What we have here is this book that no male parent should be without. And that goes for your female parent, too, except you already gave her candy for Mother's Day.
It's called, "Do's and Taboos of Hosting International Visitors."
It was written by a fellow named Roger Axtell and it may seem a funny choice for a gift for your dad but you never know what's going to happen these days.
For example, what do you want the old man to do when all of these Spaniards show up and he doesn't know what to feed them?
Or what about a visit from all these people from Lapland?
Or the Isle of Man?
All of this is not as far-fetched as it sounds.
The author of this book says 41 million foreigners will visit this country this year and they will spend more than $50 billion.
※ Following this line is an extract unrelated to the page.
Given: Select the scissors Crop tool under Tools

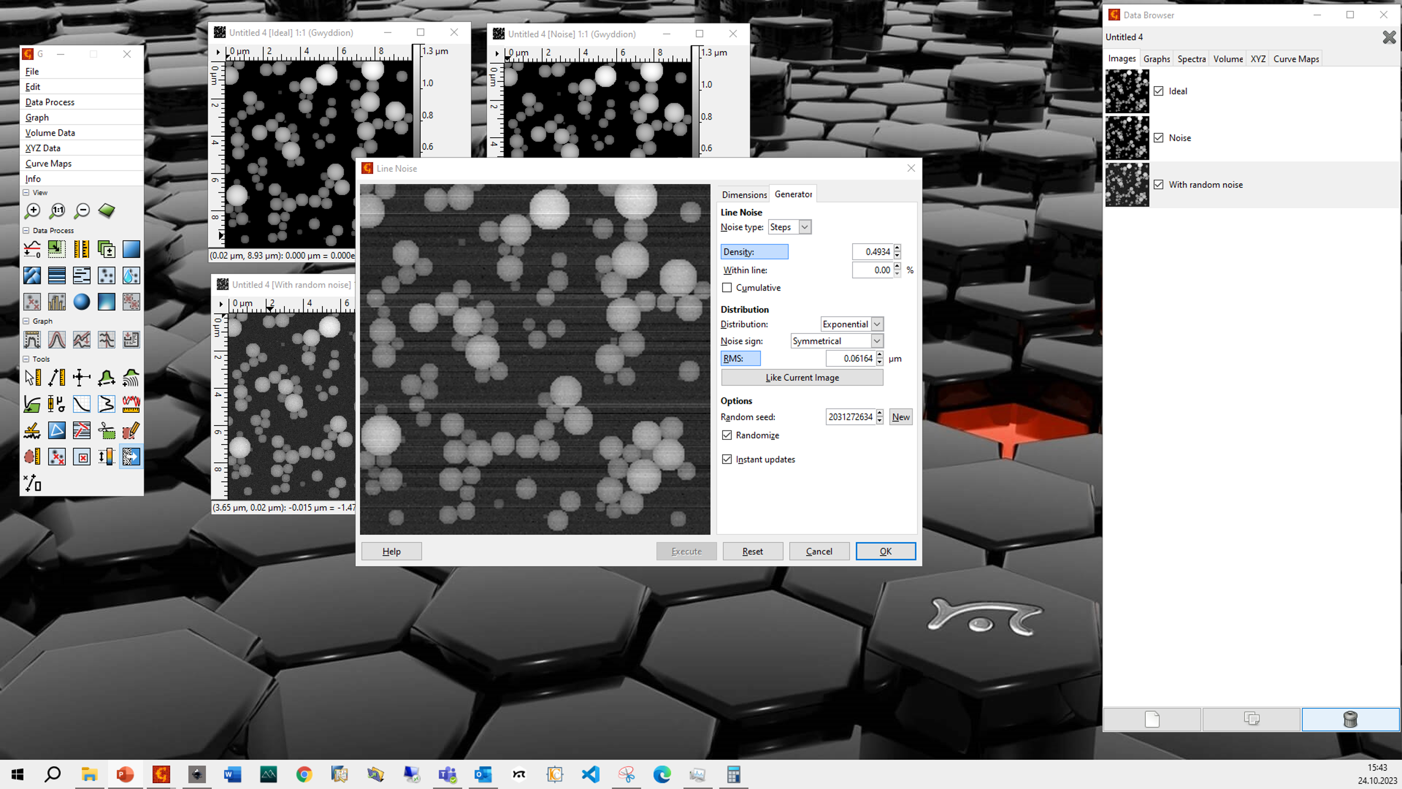Looking at the screenshot, I should pos(106,430).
Some of them, according to a news release about the book, will be staying with your dad or somebody's dad.
This does not mean that your dad or somebody's dad is going to get any of that big money we mentioned up there.
No, Junior. I don't think your old dad is going to answer the door one of these days and find six French can-can dancers on the doorstep.
And even if he does, I consider it doubtful your dear old mother would invite them to be house guests.
I don't know whether this book has any information on can-can dancers - except the author said you should not feed any foreign visitors corn on the cob, because they consider it sickening.
You can be quite sure about what your daddy should do if he finds six Japanese businessmen on the doorstep.
Yes, sir. He takes these gentlemen out to dinner at a golf club. Of course, your dad may not belong to a golf club, which would certainly not be my fault.
Go on. Be cynical and say you wouldn't spend $14.95 to give your dad this book - that he'd rather have some pajamas with "Kiss Me, Fool" written all over them.
Just try to be out of town the day all of these Peruvians come calling and he boils up some fresh corn and they become nauseated and leave, saying nasty things in Peruvian.
He'll never forgive you and when this real nice family from Bucharest drops by, you're out of the will.